Mengendalikan ego berarti dapat mengendalikan diri ketika tekanan maupun
tantangan yang dihadapi menjadi begitu berat,selalu dalam keadaan tenang, penuh
pengendalian diri, dan tidak mudah emosi.
Rahasia utama kepemimpinan adalah kekuatan terbesar
seorang pemimpin bukan dari kekuasaanya, bukan kecerdasannya, tapi dari
kekuatan pribadinya. Maka jika ingin menjadi pemimpin yang baik
jangan pikirkan orang lain, pikirkanlah diri sendiri dulu. Tidak akan bisa
mengubah orang lain dengan efektif sebelum merubah diri sendiri.
C. MORAL KEPEMIMPINAN
Moral kepemimpinan nasional yang
bersumber pada Pancasila tercermin secara terpadu dalam kelima sila Pancasila yaitu
:
·
Pertama, moral ketakwaan yang dicirikan dengan keimanan, dan kesetaraan
sesama manusia di mata Tuhan. Refleksi yang muncul ialah menghargai pekerjaan,
mempercayai kemampuan dan menghormati orang pada bidang pengabdiannya. Dalam
konteks otonomi daerah, ciri ini penting untuk memberikan delegasi wewenang
dengan prinsip kepercayaan tersebut.
·
Kedua, moral kemanusiaan, pengakuan akan HAM, membangun kohesi sosial,
mendorong harmoni kehidupan dalam tatanan kehidupan bermasyarakat. Dalam
konteks otonomi daerah, ciri ini penting untuk menjaga harmonisasi daerah dan
dalam hubungan pusat daerah serta antar daerah.
·
Ketiga, moral kebersamaan dan kebangsaan, semangat persatuan diantara
sesama warga dan untuk mencapai tujuan bersama, mengutamakan kepentingan
nasional dari pada pribadi atau golongan.
Di antara berbagai teori yang menjelaskan
sebab-sebab timbulnya kepemimpinan terdapat tiga teori yang menonjol, yaitu:
1. Teori Keturunan
(Heriditary Theory)
2. Teori Kejiwaan
(Psychological Theory)
3. Teori Lingkungan
(Ecological Theory)
Jadi, kepemimpinan seorang pemimpin
harus dapat menjalin hubungan pribadi yang baik antara yang dipimpin
dengan yang memimpin, sehingga timbul rasa saling hormat-menghormati,
percaya-mempercayai, saling tolong-menolong, dan rasa senasip sepenanggungan.

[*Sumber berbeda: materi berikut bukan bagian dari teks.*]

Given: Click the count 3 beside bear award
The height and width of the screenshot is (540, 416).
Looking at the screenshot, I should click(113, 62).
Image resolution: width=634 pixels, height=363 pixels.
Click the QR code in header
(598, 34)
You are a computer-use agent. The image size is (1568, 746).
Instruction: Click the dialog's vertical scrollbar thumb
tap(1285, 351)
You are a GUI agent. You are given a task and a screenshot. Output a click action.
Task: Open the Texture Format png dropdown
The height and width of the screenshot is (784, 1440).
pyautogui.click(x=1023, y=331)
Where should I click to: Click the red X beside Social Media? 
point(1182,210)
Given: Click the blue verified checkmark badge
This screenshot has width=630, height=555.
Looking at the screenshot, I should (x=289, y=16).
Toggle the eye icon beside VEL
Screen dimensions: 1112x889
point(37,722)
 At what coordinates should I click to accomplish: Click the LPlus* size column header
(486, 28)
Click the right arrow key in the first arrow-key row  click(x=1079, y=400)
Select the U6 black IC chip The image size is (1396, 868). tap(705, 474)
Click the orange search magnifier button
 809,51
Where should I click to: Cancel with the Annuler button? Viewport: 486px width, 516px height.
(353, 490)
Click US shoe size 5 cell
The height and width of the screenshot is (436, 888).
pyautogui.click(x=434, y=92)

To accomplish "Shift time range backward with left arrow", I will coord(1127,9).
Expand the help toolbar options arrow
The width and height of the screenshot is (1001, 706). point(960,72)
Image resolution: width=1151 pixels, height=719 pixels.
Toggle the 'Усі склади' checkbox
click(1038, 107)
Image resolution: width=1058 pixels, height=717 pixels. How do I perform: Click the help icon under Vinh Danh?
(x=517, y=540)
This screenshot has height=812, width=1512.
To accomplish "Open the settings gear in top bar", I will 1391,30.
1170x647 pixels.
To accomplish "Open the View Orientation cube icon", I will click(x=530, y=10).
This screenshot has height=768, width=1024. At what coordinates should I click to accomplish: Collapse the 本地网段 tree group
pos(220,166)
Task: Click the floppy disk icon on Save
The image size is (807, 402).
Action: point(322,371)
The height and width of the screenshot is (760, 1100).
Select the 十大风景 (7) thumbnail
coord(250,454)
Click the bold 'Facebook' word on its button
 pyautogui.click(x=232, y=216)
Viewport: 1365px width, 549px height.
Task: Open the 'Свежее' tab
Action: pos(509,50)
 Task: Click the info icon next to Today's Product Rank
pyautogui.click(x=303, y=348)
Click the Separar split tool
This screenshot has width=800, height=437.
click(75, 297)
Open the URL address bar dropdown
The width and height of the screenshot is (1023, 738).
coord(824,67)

Jadi, seorang pemimpin harus mampu berpikir secara sistematis dan teratur,
mempunyai pengalaman dan pengetahuan serta mampu menyusun rencana tentang apa
yang akan dilakukan.
D. SIFAT KEPEMIMPINAN
Teori kesifatan menurut Ordway Tead adalah
sebagaiberikut:
·
energi jasmaniah dan mental Yaitu mempunyai daya tahan, keuletan, kekuatan
baik jasmani maupun mental untuk mengatasi semua permasalahan.
·
kesadaran akan tujuan dan arah, mengetahui arah dan tujuan organisasi,
serta yakin akan manfaatnya.
·
antusiasme pekerjaan mempunyai tujuan yang bernilai, menyenangkan,
memberikan sukses, dan dapat membangkitkan antusiasme bagi pimpinan maupun
bawahan.
·
keramahan dan kecintaan Dedikasi pemimpin bisa memotivasi bawahan untuk
melakukan perbuatan yang menyenangkan semua pihak, sehingga dapat diarahkan
untuk mencapai tujuan.
·
integritas. Pemimpin harus bersikap terbuka; merasa utuh bersatu, sejiwa
dan seperasaan dengan anak buah sehingga bawahan menjadi lebih percaya dan
hormat.
·
Penguasaan teknis. Setiap pemimpin harus menguasai satu atau beberapa
kemahiran teknis agar ia mempunyai kewibawaan dan kekuasaan untuk memimpin.
·
ketegasan dalam mengambil keputusan. Pemimpin yang berhasil pasti dapat
mengambil keputusan secara cepat, tegas dan tepat sebagai hasil dari kearifan
dan pengalamannya.
·
kecerdasan. Orang yang cerdas akan mampu mengatasi masalah dalam waktu yang
lebih cepat dan cara yang lebih efektif.
·
keterampilan mengajar Pemimpin yang baik adalah yang mampu menuntun,
mendidik, mengarahkan, mendorong, dan menggerakkan anak buahnya untuk berbuat
sesuatu.
·
kepercayaan Keberhasilan kepemimpinan didukung oleh kepercayaan anak
buahnya, yaitu percaya bahwa pemimpin dengan anggota berjuang untuk mencapai
tujuan.
Teori Kesifatan menurut George R. Terry
adalah sebagai berikut:
o kekuatan.
Kekuatan badaniah dan rokhaniah merupakan syarat yang pokok bagi pemimpin sehingga ia mempunyai daya tahan untuk menghadapi berbagai rintangan.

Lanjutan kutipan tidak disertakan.